Heri Gunawan menegaskan pentingnya peningkatan kesadaran masyarakat terkait hak dan kewajiban sebagai pemilih. Ia menyebut, kegiatan ini menjadi bagian dari upaya memperkuat kualitas demokrasi sejak dini.
“Saya hari ini menggandeng KPU Kabupaten Sukabumi untuk melakukan kegiatan sosialisasi kepada masyarakat terkait pentingnya menjadi pemilih yang cerdas dan bertanggung jawab,” ujar Heri.
ADVERTISEMENT

SCROLL TO RESUME CONTENT
Ia juga mengungkapkan, pada tahun 2026, KPU tengah melakukan pendataan jumlah pemilih sebagai salah satu dasar dalam menentukan potensi penambahan kursi legislatif di masa mendatang.
“Pendataan ini sangat penting. Jika jumlah pemilih meningkat, tentu akan menjadi salah satu pertimbangan apakah ada penambahan kursi atau tidak,” jelasnya.
Heri pun mengajak seluruh elemen masyarakat, khususnya pemerintah desa hingga tingkat RT/RW, untuk aktif memperbarui data kependudukan.
“Saya berharap para kepala desa dan perangkat di daerah dapat membantu meng-update data keluarga, baik melalui RT, RW, maupun langsung ke desa. Data yang akurat sangat menentukan kualitas demokrasi kita,” tambahnya.
Sementara itu, Ketua KPU Kabupaten Sukabumi, Kasmin Belle, menyoroti persoalan validitas data pemilih, khususnya terkait angka kematian yang masih menjadi kendala di lapangan.

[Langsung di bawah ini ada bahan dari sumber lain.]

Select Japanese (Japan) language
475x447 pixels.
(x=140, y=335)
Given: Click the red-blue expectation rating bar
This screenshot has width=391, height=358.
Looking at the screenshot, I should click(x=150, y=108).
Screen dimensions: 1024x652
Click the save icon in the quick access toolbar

“Saat ini, salah satu tantangan kami adalah data kematian yang belum terlaporkan secara optimal. Masih ditemukan warga yang sudah meninggal dunia, tetapi masih tercatat sebagai pemilih,” ungkap Kasmin.
Ia meminta peran aktif pemerintah desa untuk memastikan pelaporan data kematian berjalan cepat dan akurat hingga ke tingkat RT dan RW.

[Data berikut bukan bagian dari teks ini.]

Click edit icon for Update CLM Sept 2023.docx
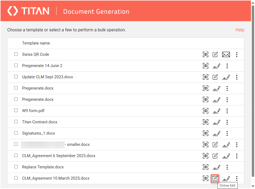pyautogui.click(x=215, y=77)
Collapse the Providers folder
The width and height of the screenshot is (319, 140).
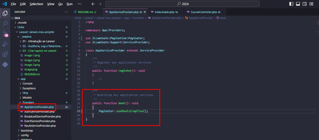pos(28,102)
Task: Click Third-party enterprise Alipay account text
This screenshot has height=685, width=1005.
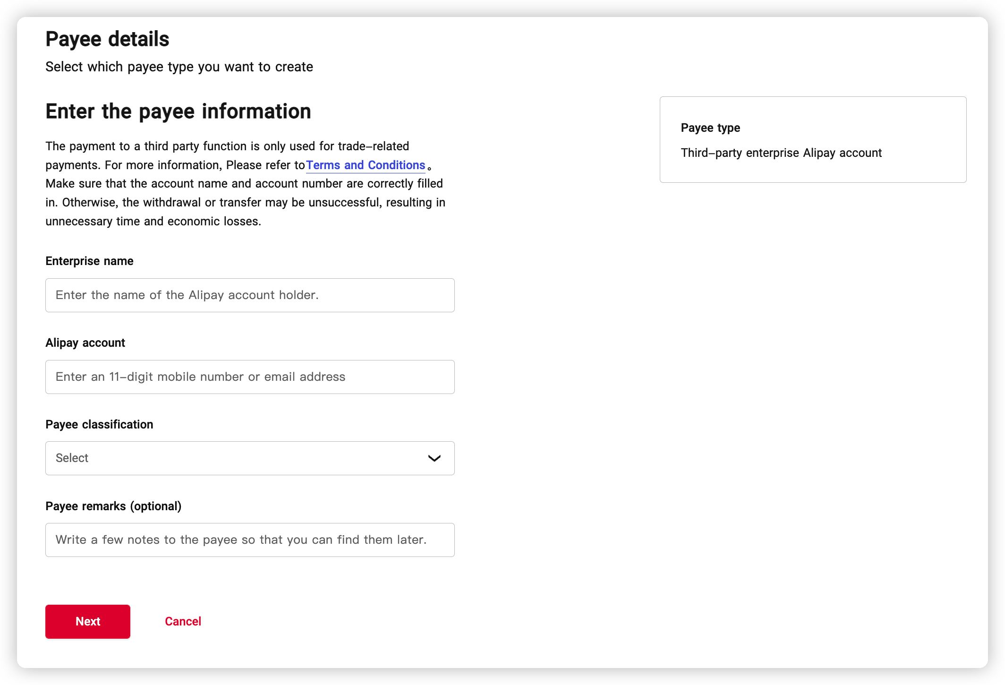Action: coord(781,153)
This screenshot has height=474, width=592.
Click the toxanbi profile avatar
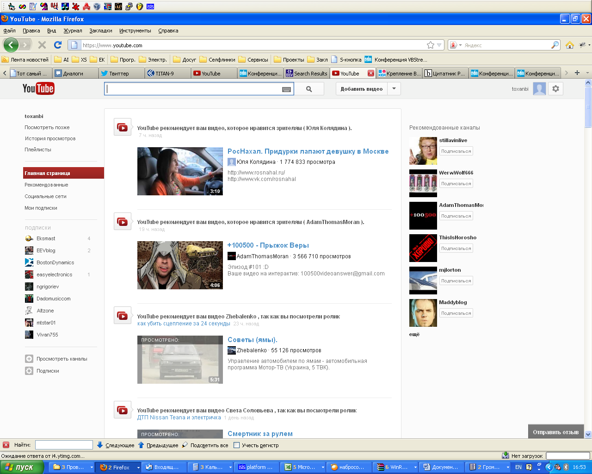coord(539,89)
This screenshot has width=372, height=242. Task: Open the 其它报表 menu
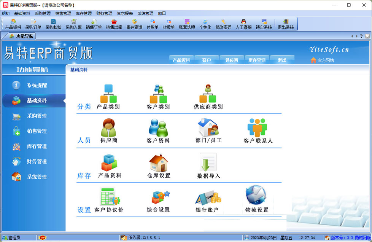click(x=125, y=13)
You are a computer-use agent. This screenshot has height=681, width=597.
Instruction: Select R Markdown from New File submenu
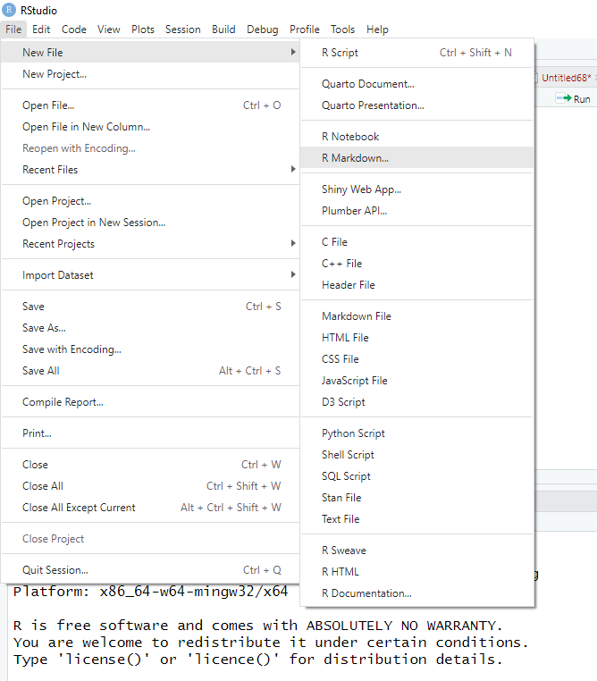coord(355,158)
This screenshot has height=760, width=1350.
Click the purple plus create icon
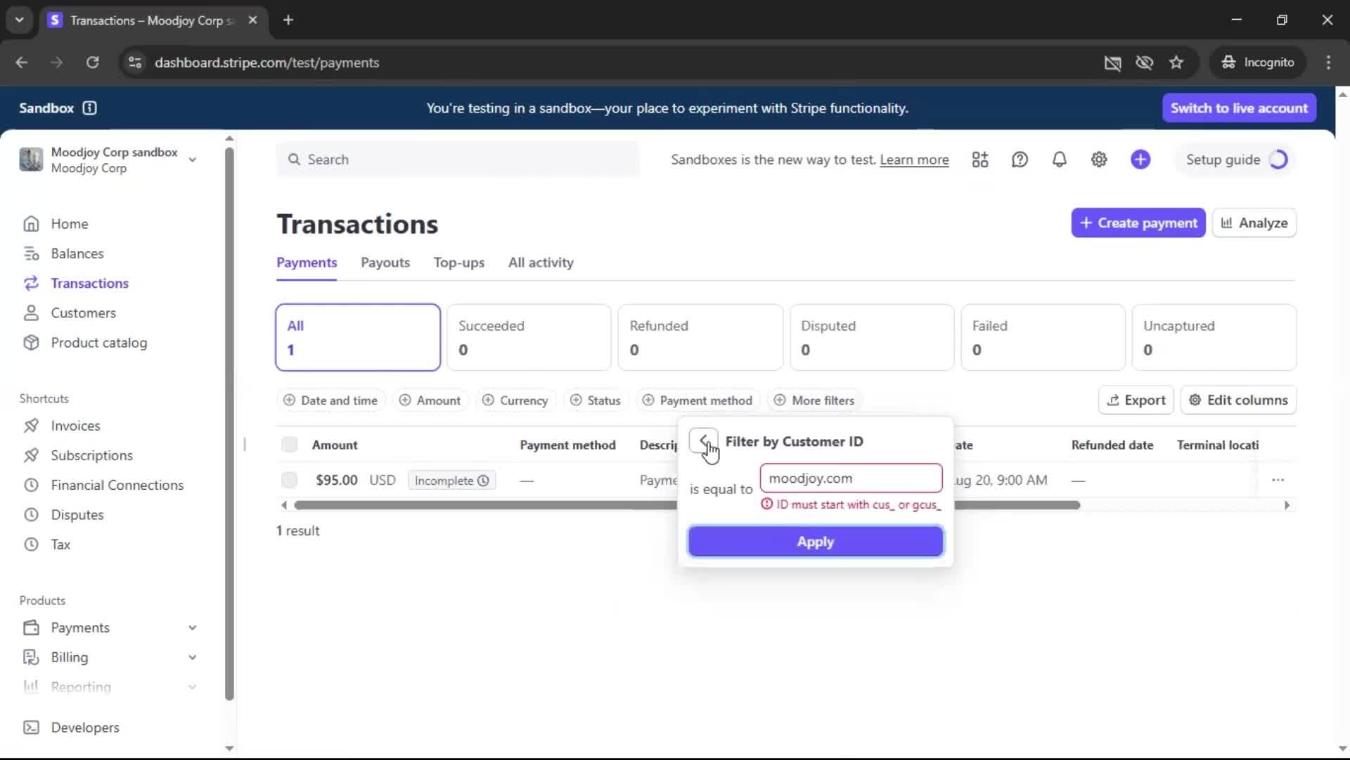tap(1140, 160)
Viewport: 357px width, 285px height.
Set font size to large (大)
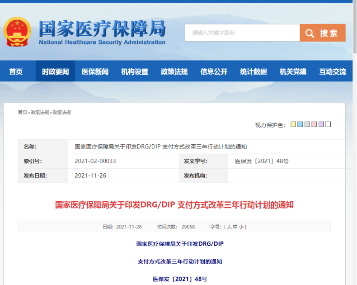pos(229,227)
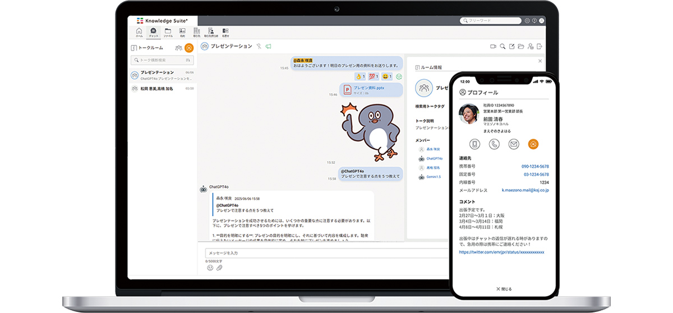
Task: Open settings gear in top bar
Action: click(x=527, y=21)
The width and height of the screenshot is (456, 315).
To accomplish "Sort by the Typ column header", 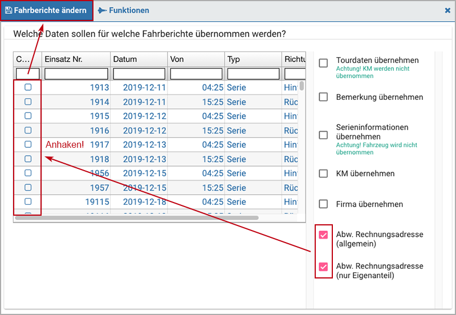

“Oleh karena itu, kami meminta kepada kepala desa agar segera meneruskan informasi ini ke tingkat RT/RW. Jika ada warga yang meninggal, segera dilaporkan agar data pemilih bisa diperbarui,” tegasnya.
Selain itu, KPU Kabupaten Sukabumi juga terus menggencarkan sosialisasi ke kalangan pelajar sebagai bagian dari pendidikan politik jangka panjang.
“Kami juga melakukan sosialisasi ke sekolah-sekolah. Harapannya, pada tahun 2029 maupun 2031, para pemilih pemula sudah memahami hak dan kewajibannya dalam pemilu, baik Pilpres, Pileg, maupun Pilkada,” tambahnya.
Kasmin menambahkan, potensi peningkatan jumlah pemilih pada Pemilu mendatang cukup signifikan, terutama dari kalangan generasi muda atau Gen Z yang akan mendominasi daftar pemilih.
“Sosialisasi ini penting mengingat potensi penambahan pemilih, khususnya dari Gen Z. Mereka harus dibekali pemahaman yang baik agar dapat berpartisipasi secara aktif dan berkualitas dalam demokrasi,” pungkasnya.